The exercise — Retype the records word for word, starting with the line that contains "Given: Open the Budgie applications menu" and going on through the line that contains "Looking at the". Leave the pictures out of your answer.

Data rows —
--

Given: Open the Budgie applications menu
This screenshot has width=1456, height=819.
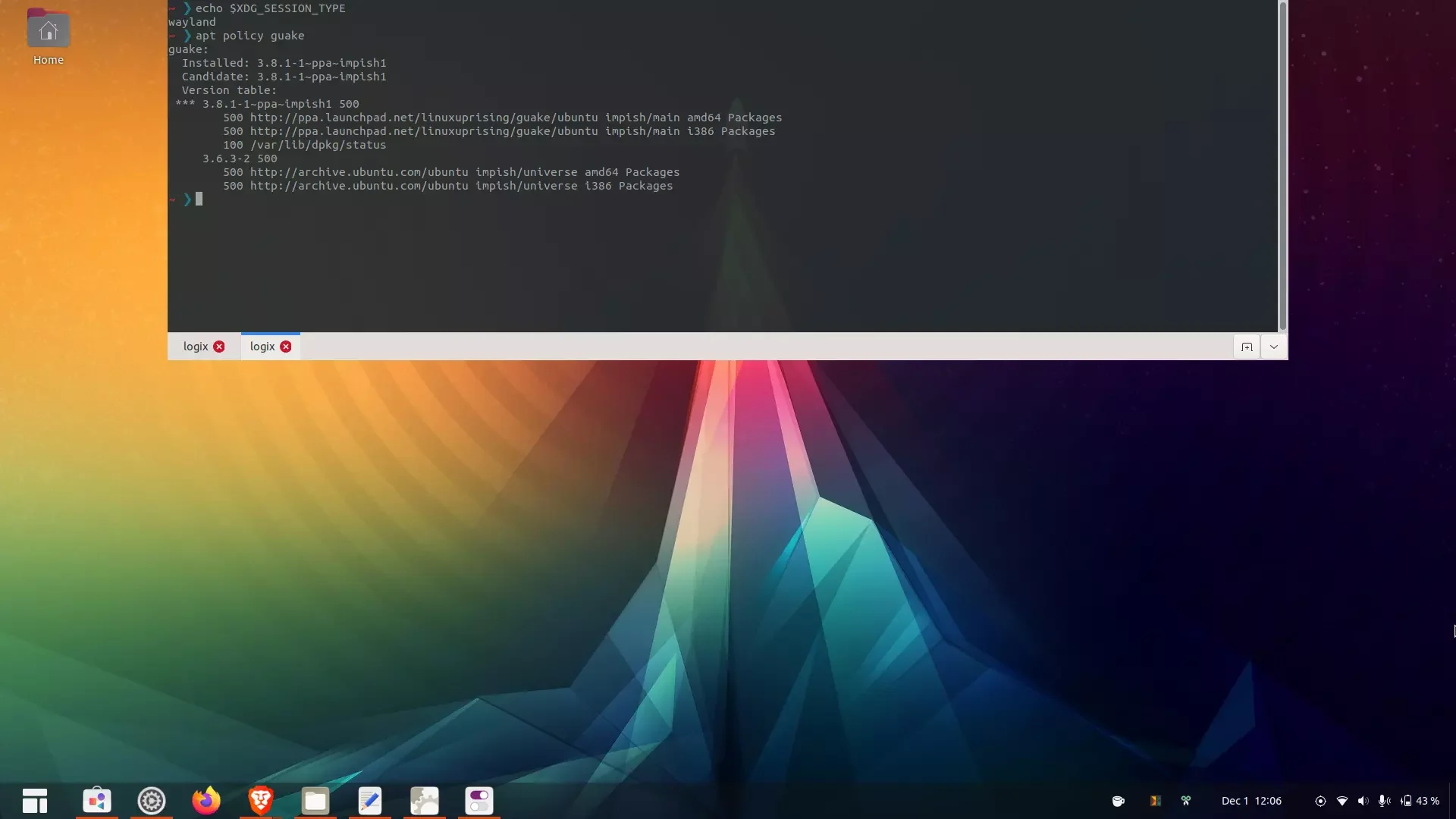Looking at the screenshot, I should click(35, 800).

--

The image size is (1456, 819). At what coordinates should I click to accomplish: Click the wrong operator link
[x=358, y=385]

--

Written solution —
Given: Open the Budgie applications menu
This screenshot has width=1456, height=819.
Looking at the screenshot, I should click(35, 800).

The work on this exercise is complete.